Two burglaries every hour in Austria

There are at least two burglaries every hour in Austria.  From these, around half of opportunistic offenders could be deferred by simple preventive measures.

A survey conducted by the KFV shows that only 41 percent of Austrians take basic safety measures, despite burglaries having increased by 76 percent in the past few years.

Almost half of the 500 respondents claimed that there would be nothing of value lost if they were burglarized anyway, showing an uncomfortable degree of apathy on the question.

Despite this, the average loss from a burglary in Austria was around €2,200.  60 percent of Austrians gloomily explain that they can’t protect themselves anyway.  

The Vice President of the Insurance Association Hartwig Löger outlined that in many cases, even basic steps are effective at deterring offenders, including locking doors and closing windows when leaving the house.

Equally effective as a deterrent are attentive neighbours, and the regular trimming of hedges, to ensure that the house is clearly visible from the street.  

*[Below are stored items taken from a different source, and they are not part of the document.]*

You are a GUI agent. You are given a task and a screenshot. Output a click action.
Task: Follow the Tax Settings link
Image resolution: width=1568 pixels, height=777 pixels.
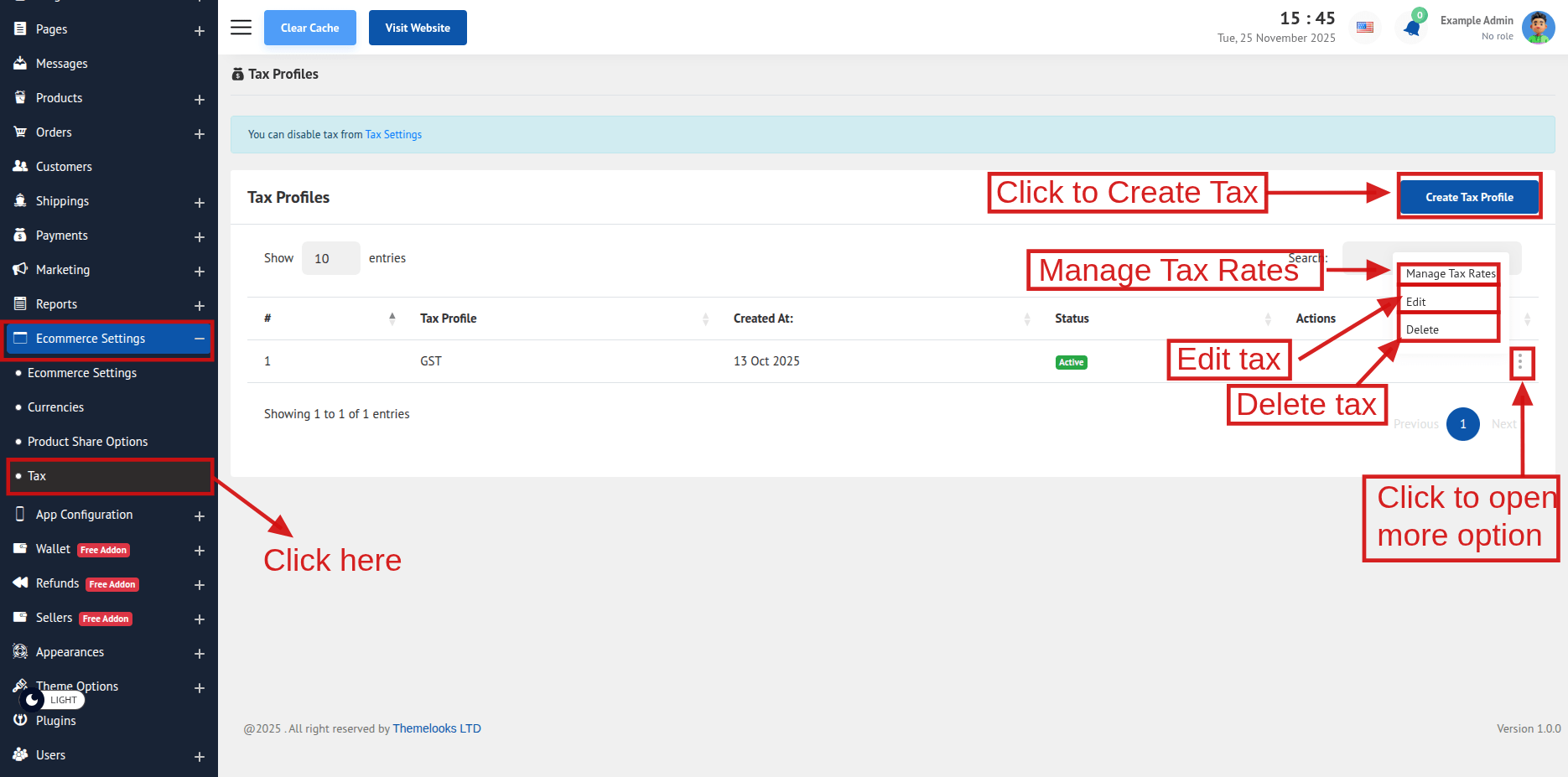[x=393, y=135]
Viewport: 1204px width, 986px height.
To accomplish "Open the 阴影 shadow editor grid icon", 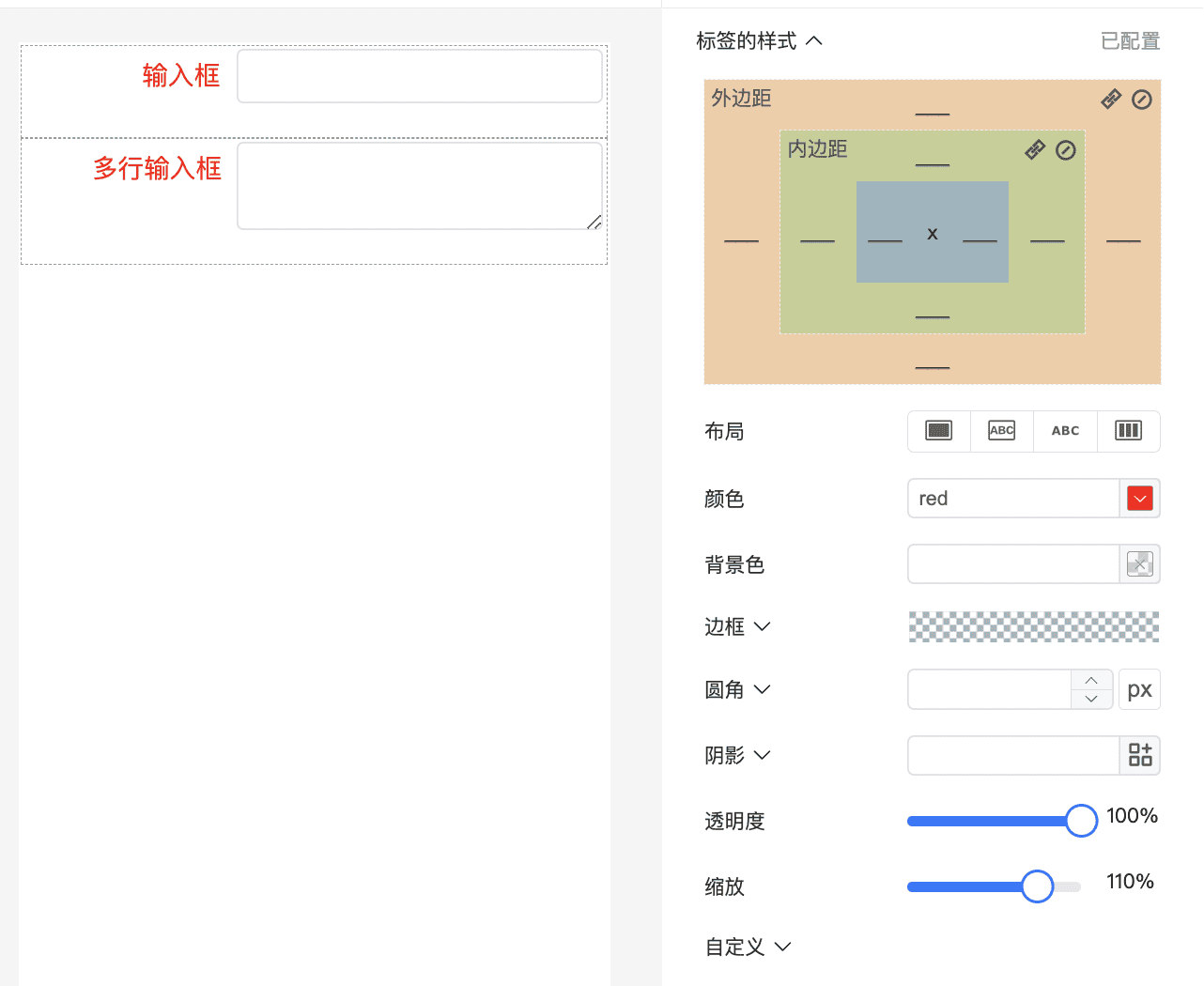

It’s generally known that criminals will often quickly evaluate the obstacles of a series of possible targets in a short time.  The more barriers to entry that exist, the smaller the chance of a break-in, according to Löger.  Around one third of intrusion attempts are abandoned at the outset, he said.

In 2013, there were 16,548 burglaries recorded by police.  These numbers rise in winter months, as the twilight makes it for burglars to avoid detection.  

The most effective deterrent is a functioning alarm system, said Löger, but only if it is turned on and all entry points are sealed.

Causes for the increase of domestic burglary

Without access to the dark figures and a very low clear-up rate of 7% it is hard to find convincing arguments for the increasing crime rates in this field.

Police experts refer to deep social and political changes in some post-soviet countries (Moldova, Georgia) causing a new wave of criminal activities of foreign offenders in Austria.

Austria in turn became a target for offenders operating in large geographical areas. The increase of mobility in south-eastern neighbouring countries also led to an increase of domestic burglary in Austria.

On the level of subjects psychologists argued that the production of needs for self-realisation and increasing economic pressure foster illegal activities.

Insurance experts and police prevention officers complained about low security standards in Austria, especially in Viennese households, which make domestic burglary more attractive for all kinds of offenders.

There are some indicators (value of stolen goods and overall damage per case) that suggest an increasing level of professionalization among burglars.